Este é um livro que se destaca por um tom incrivelmente lírico e poético. Acho que todos os contos podem ser descritos dessa maneira. Alguns o elevaram a um ponto que se tornou difícil a minha compreensão, mas em outros eu pude realmente saborear toda a beleza que eles tinham a oferecer.
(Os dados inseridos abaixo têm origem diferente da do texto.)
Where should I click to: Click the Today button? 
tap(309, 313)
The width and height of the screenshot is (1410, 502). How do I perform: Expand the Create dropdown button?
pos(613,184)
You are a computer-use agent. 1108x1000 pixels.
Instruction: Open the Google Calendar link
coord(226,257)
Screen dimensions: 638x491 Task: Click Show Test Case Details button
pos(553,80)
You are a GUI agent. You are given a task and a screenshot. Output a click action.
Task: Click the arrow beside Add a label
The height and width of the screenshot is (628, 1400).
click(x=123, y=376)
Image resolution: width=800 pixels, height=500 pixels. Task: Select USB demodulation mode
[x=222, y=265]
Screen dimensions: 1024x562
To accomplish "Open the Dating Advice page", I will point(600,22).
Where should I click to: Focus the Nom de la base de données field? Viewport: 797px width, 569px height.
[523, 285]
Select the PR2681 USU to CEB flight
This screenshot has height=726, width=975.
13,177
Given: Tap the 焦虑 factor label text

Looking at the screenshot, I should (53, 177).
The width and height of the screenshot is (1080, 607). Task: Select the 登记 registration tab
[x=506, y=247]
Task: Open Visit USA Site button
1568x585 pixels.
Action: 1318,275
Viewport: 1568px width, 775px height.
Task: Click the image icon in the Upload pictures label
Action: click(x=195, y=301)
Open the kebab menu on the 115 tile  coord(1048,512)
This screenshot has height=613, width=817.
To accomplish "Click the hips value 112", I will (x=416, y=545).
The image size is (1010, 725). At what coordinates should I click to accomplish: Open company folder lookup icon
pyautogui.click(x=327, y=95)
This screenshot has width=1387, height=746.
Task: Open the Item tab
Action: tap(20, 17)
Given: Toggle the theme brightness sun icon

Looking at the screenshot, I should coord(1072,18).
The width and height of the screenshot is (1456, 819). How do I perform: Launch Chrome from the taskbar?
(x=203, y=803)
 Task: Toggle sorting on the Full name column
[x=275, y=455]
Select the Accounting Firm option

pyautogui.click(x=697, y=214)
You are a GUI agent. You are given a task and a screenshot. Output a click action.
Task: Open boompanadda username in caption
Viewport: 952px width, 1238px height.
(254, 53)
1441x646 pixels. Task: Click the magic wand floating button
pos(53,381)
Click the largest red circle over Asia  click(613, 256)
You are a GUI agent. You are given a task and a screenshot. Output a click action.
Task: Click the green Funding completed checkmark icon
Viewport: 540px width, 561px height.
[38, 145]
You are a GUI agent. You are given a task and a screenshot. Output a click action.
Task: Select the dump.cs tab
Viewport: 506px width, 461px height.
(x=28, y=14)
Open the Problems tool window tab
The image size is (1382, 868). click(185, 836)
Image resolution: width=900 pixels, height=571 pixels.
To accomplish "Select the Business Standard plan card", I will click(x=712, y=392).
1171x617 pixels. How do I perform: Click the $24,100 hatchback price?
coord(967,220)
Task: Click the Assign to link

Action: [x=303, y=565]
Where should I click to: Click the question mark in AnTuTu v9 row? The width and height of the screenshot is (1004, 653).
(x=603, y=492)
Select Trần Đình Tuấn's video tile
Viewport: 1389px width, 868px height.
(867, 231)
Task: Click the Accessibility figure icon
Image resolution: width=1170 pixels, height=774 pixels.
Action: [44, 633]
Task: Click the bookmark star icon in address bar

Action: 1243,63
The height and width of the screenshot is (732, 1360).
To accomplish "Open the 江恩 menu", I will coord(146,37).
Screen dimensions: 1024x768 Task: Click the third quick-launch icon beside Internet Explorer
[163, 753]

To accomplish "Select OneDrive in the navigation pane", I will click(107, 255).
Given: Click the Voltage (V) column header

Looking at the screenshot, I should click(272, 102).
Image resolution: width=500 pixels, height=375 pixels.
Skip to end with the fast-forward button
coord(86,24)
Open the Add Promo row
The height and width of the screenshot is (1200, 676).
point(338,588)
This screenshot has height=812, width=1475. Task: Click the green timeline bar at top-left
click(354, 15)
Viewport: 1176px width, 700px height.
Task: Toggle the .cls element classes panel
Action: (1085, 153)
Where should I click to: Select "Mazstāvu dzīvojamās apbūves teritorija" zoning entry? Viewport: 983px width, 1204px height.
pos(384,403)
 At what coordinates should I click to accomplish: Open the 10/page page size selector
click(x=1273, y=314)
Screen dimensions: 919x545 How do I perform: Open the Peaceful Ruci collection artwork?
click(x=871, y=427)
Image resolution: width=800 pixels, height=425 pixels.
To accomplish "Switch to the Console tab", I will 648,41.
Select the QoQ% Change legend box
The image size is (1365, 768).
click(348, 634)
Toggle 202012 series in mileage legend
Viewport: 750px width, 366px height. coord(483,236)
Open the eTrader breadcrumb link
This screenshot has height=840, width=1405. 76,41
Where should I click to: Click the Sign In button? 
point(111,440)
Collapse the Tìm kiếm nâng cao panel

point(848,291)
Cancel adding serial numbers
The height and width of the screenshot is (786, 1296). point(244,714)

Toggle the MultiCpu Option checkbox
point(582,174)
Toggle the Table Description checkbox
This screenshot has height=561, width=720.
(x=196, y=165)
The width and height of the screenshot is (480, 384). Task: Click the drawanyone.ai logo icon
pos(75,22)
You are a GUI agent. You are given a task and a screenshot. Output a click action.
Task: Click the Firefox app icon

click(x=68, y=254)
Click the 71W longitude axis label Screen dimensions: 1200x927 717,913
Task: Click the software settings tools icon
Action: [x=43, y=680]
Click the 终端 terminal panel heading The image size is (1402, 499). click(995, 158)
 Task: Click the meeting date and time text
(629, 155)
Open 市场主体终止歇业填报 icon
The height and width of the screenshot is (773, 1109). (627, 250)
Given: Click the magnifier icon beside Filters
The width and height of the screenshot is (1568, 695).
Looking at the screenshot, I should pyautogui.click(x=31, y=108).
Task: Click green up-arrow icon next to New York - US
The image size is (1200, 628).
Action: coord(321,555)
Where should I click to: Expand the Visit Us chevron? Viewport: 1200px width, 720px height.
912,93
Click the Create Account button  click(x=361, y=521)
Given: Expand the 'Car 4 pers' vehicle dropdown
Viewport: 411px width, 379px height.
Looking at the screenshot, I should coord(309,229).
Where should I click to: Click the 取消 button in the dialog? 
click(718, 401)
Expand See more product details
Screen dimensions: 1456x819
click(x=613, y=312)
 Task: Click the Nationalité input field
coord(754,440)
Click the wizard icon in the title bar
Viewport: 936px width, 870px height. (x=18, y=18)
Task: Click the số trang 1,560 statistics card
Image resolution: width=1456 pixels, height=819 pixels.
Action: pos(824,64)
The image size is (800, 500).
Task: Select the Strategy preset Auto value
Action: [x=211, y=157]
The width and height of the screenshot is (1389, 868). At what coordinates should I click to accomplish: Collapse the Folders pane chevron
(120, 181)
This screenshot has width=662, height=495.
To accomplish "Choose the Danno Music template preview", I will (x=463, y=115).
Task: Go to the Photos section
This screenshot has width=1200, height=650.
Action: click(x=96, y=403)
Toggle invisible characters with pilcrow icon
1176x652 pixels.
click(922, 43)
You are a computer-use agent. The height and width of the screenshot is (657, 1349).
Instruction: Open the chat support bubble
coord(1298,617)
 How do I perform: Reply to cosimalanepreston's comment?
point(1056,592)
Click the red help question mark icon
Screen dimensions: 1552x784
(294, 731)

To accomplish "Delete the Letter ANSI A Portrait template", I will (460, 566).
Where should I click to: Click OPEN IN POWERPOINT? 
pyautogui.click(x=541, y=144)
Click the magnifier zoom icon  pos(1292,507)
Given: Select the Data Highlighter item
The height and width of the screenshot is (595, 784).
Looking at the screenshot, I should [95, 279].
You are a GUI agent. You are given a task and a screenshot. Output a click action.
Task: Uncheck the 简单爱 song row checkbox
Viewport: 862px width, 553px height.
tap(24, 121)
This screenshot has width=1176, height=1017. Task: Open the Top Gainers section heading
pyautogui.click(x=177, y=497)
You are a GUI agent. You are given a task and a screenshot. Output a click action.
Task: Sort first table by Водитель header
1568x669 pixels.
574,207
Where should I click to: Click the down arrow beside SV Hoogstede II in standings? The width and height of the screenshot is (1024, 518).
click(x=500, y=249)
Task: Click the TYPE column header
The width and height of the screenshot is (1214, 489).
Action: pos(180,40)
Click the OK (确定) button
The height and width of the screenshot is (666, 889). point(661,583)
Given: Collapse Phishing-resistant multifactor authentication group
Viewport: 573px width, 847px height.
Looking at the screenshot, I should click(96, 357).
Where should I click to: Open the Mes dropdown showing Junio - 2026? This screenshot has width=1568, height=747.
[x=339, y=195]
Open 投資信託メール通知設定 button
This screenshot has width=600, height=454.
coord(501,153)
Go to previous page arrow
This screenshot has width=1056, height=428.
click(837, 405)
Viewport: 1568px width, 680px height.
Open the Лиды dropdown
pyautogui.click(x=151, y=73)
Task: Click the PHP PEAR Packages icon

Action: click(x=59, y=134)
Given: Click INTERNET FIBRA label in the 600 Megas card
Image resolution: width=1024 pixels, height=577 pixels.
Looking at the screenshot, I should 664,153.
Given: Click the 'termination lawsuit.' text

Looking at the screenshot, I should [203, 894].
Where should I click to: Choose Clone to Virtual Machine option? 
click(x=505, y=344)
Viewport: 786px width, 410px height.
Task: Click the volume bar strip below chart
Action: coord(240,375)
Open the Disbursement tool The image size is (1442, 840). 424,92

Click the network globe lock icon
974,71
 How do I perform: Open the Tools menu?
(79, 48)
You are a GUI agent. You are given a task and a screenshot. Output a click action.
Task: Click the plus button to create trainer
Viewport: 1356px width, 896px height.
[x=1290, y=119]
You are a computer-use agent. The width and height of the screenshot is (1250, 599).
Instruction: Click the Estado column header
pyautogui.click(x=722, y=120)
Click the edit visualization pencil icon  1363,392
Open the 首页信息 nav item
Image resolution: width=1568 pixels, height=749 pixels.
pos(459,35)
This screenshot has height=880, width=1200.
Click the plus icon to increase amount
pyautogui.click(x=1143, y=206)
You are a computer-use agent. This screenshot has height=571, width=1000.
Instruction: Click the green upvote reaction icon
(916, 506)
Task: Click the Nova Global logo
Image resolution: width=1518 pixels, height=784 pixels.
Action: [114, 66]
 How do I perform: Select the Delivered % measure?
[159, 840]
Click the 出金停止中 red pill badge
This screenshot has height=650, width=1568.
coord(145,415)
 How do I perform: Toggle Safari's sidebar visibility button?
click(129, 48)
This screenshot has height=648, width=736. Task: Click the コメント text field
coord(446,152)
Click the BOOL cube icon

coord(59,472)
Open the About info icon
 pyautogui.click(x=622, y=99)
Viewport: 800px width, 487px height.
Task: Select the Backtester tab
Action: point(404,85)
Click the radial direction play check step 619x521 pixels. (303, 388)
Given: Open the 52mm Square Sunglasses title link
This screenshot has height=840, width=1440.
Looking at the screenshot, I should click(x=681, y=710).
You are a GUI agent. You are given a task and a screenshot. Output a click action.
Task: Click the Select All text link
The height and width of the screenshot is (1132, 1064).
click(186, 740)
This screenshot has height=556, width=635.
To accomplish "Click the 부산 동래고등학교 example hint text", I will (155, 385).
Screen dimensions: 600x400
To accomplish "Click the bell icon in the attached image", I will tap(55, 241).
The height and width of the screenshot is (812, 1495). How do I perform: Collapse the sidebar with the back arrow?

Os contos que mais me agradaram foram “O silêncio contínuo de um poeta”, de A. B. Yeochua, que trata de um poeta, é claro, e o seu filho temporão, que tinha algum problema mental a ponto de ser considerado idiota pelas pessoas ao seu redor, mas que depois de grande passou a querer escrever poesia como o seu pai. Texto sensível e cheio de momentos belos, em uma linguagem bastante direta;
“Morte na aldeia”, de Itzchak Ben Ner, também bastante sensível, sobre um homem que, de certa forma, roubou a esposa estrangeira de outro, e eles todos viviam em uma mesma e pequena aldeia, o tempo passa, o amor entre os dois se tornou já uma ilusão e a mulher estava às portas da morte, quando o homem então, confessando a sua culpa, vai até a casa do marido abandonado e se oferece para devolvê-la, mas a família recusa;
E “A morte do Deus Pequeno”, de David Schahar, sobre um sujeito que tinha realmente o apelido de Deus Pequeno, graças a umas teorias bem singulares que tinha a respeito do tamanho de Deus, e que morre sozinho, o que levou a uma série de reflexões existenciais interessantes por parte do seu inquilino, talvez a pessoa mais próxima dele.
Nesse livro, também li os meus primeiros textos do Amos Oz, que comparece com dois contos (“Caminho de vento” e “O nomâde e a víbora”), sendo que gostei mais do primeiro, sobre o filho que um homem muito respeitado no seu kibutz que é paraquedista e, em um dia de apresentação, cai no meio da fiação elétrica, mas teve várias chances de se salvar e nunca tinha coragem suficiente para isso.
“Badenheim-1939”, um dos contos de Aharon Apelfeld, também é interessante por mostrar de que modo a aproximação da guerra começou a afetar uma comunidade judaica, que ainda não entendia muito bem o que estava acontecendo.
Entre os contos mais difíceis de ler, para mim, estão o de Yeshaiau Koren e os dois de Amália Cahana Carmon. Tem ainda Nissim Aloni com um bom drama em “Ser padeiro”, e termina com dois contos de Yehuda Amihaim, também eles marcados essencialmente pela poesia.